# Which one looks guiltiest ???



## LynnC (Nov 14, 2015)

I ran out to do a few errands and this is what I came home to !!!!! I didn't know there was even that much stuffing in those beds! I think Santa's watching and these 2 are getting coal for Christmas :surprise:


----------



## Wendy427 (Apr 4, 2009)

OMG!! Is that the LLBean bed? Those 2 pups are definitely guilty!


----------



## LynnC (Nov 14, 2015)

No, its a Frontgate Bed. Luna has only pulled some of the stuffing out a while ago. That's my sons dog Rex and my bet is on him. Couldn't have been my sweet Luna 0


----------



## Macca (Aug 11, 2011)

Yes, I'd say it looks like they are both guilty as charged. And in the first photo it looks like they are kind of proud of their work! Maybe they were trying to give you a white Christmas - you know, just a little festive fluff for the holidays?


----------



## CAROLINA MOM (May 12, 2009)

Oh my........ looks like a Team effort to me.


----------



## cwag (Apr 25, 2017)

My guess is both are guilty. Luna looks remorseful and Rex unrepentant.


----------



## Neeko13 (Jul 10, 2010)

Lol...lol...I'd say they were partners in crime....


----------



## Agolden4me (Dec 8, 2018)

Uh oh! Is that what I am getting myself into in a few months?


----------



## swishywagga (Nov 13, 2012)

Oh no, I think they definitely planned it together!.


----------



## Charliethree (Jul 18, 2010)

That is hilarious!! And all too familiar!!
Looks like they had a blast having some doggie fun!! 

Thank you for sharing!! 'Bad' puppies!!


----------



## LynnC (Nov 14, 2015)

Yeah, I agree. I think they probably were co-conspirators  . It is sweet how much they love each other and Luna actually gets a bit depressed when Rex goes home.

Good point Macca. Now that I look at it does look a bit like the other white stuff


----------



## Maggie'sVoice (Apr 4, 2018)

Haha it looks like you have a regular Bonnie and Clyde on your hands. They are a WMD together. Definitely a coordinated effort.


----------



## Pattyckd (Dec 23, 2018)

*They Both Do*

I tried to drag a photo to the upload area and it wont show any "upload progress" how to I do that?


----------



## LynnC (Nov 14, 2015)

Pattyckd said:


> I tried to drag a photo to the upload area and it wont show any "upload progress" how to I do that?


What device are you using (phone type, tablet, computer)?? Also, what view are you on (Full, Classic, Mobile) ??


----------



## dlmrun2002 (Mar 4, 2011)

Looks like a white Christmas to me. 

dlm ny country


----------



## sophieanne (Feb 4, 2014)

That is definately a team effort...i have a dynamic duo is my house and no stuffed animal is safe when we're not here . I don't mind though..it saves other mischief the two could get into together.
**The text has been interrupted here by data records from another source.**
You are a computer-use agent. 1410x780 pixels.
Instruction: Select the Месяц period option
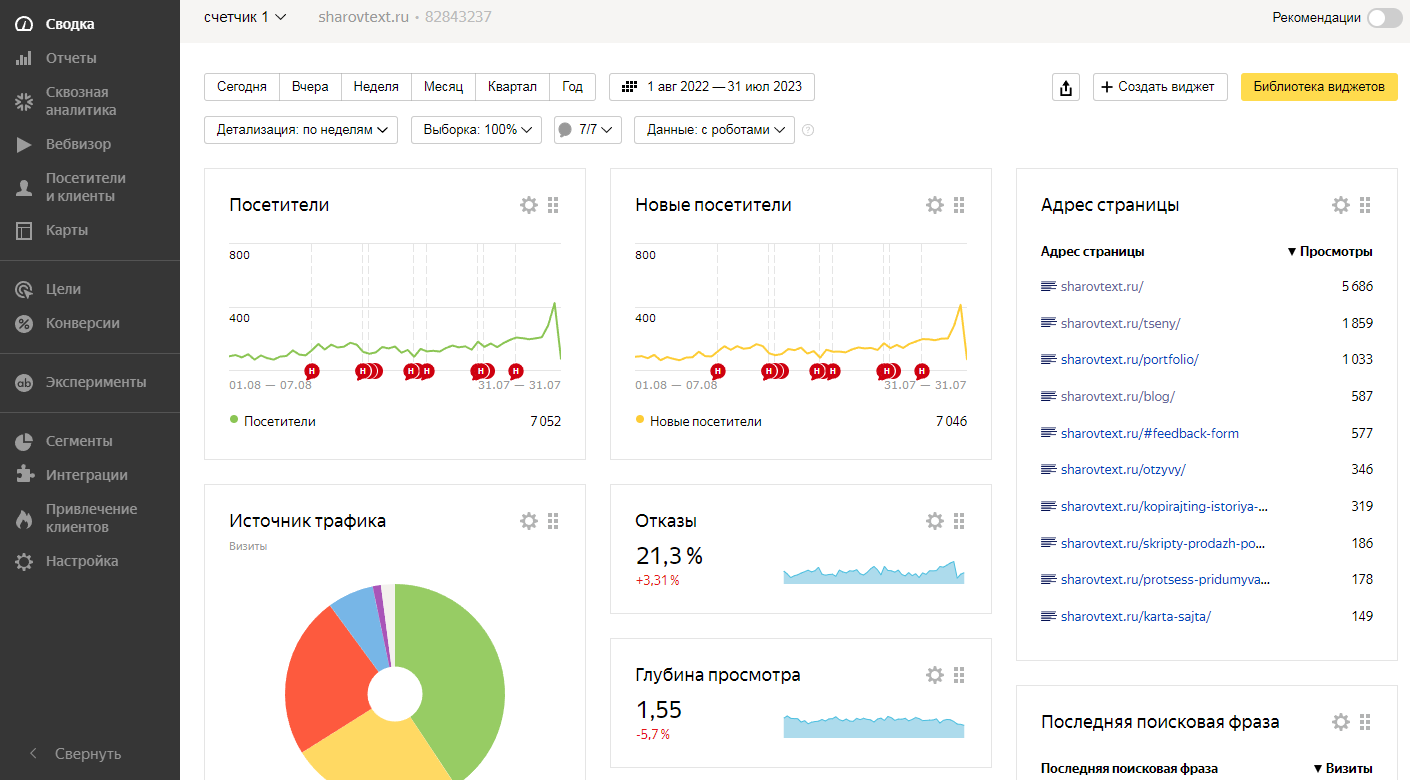pos(443,87)
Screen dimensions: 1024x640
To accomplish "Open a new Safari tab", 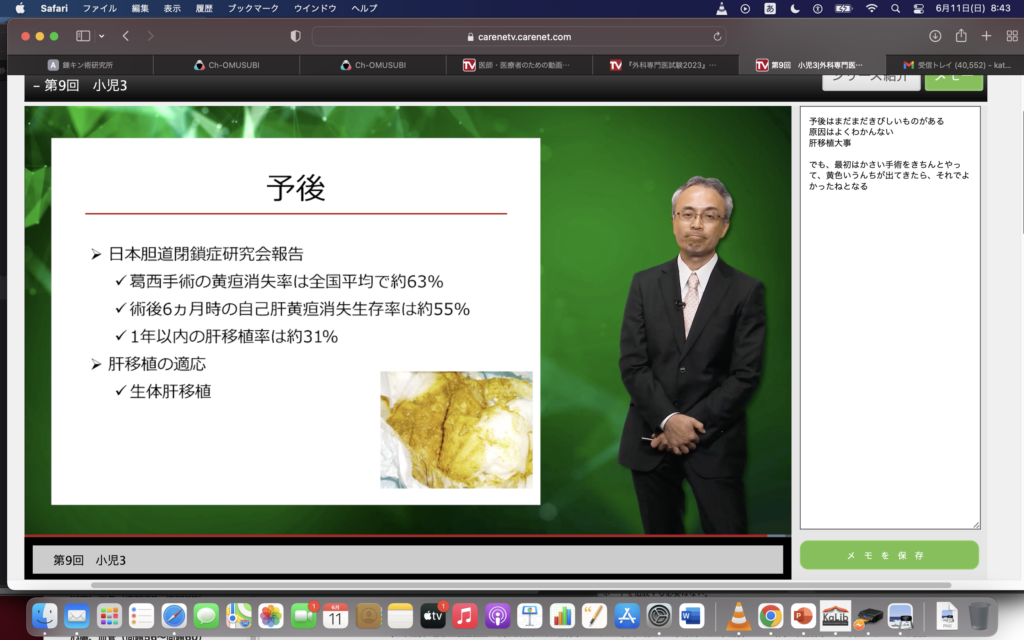I will pos(986,36).
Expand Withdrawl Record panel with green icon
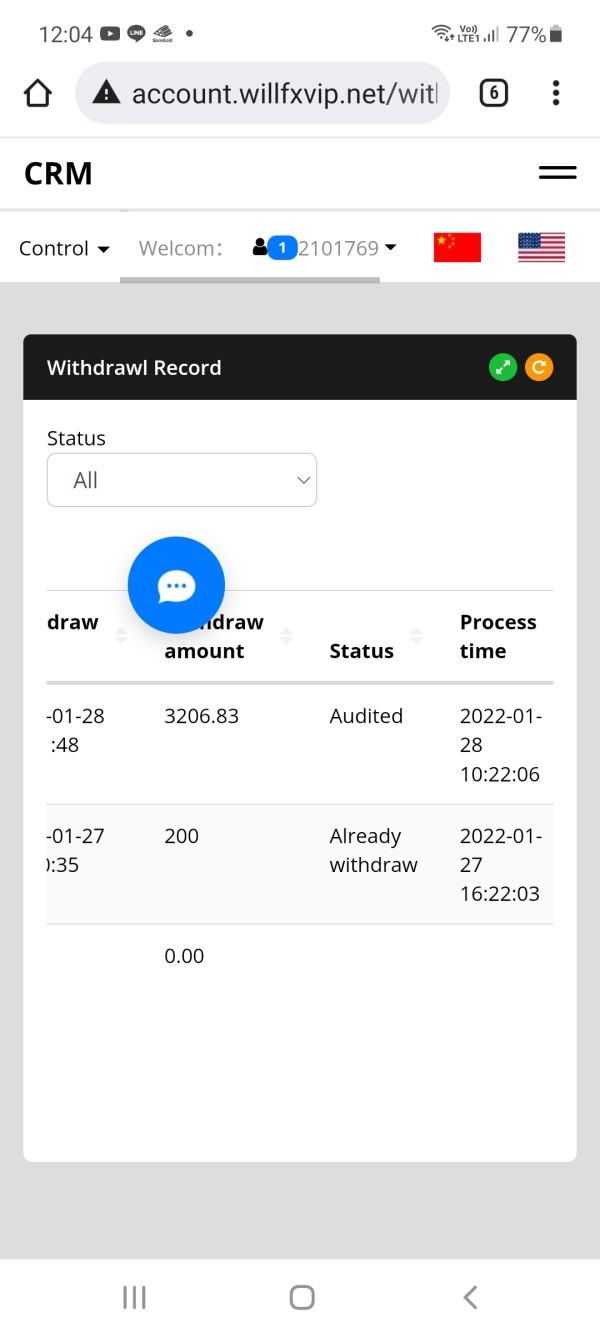The width and height of the screenshot is (600, 1333). pyautogui.click(x=504, y=367)
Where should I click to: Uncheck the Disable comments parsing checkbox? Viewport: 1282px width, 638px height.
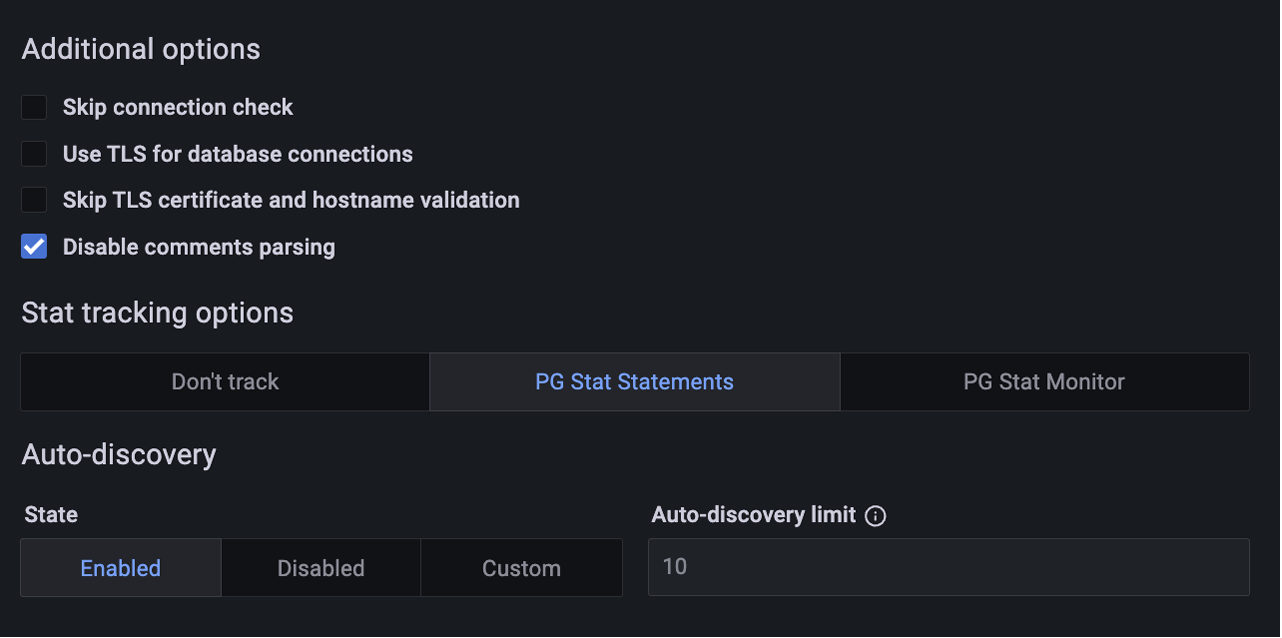pyautogui.click(x=33, y=246)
Did you them if they don't clean it up...Santa will be updating his nice/naughty list?


----------



## murphy1 (Jun 21, 2012)

I bet they had a ball


----------



## IrisBramble (Oct 15, 2015)

Late seeing this but OMG Lynn!!!

I would say one got started and the other helped how naughty of them lol Rosie did that to 2 beds of hers (good beds) before she turned one and i took the chance and got her one more and she never did it again although she doesn't use it much shes a human bed, couch, carpet sleeper lol Rosie is a toy destroyer anything i buy her she tears up in mins


----------



## Neeko13 (Jul 10, 2010)

Came back to laugh again...:grin2::grin2::grin2:


----------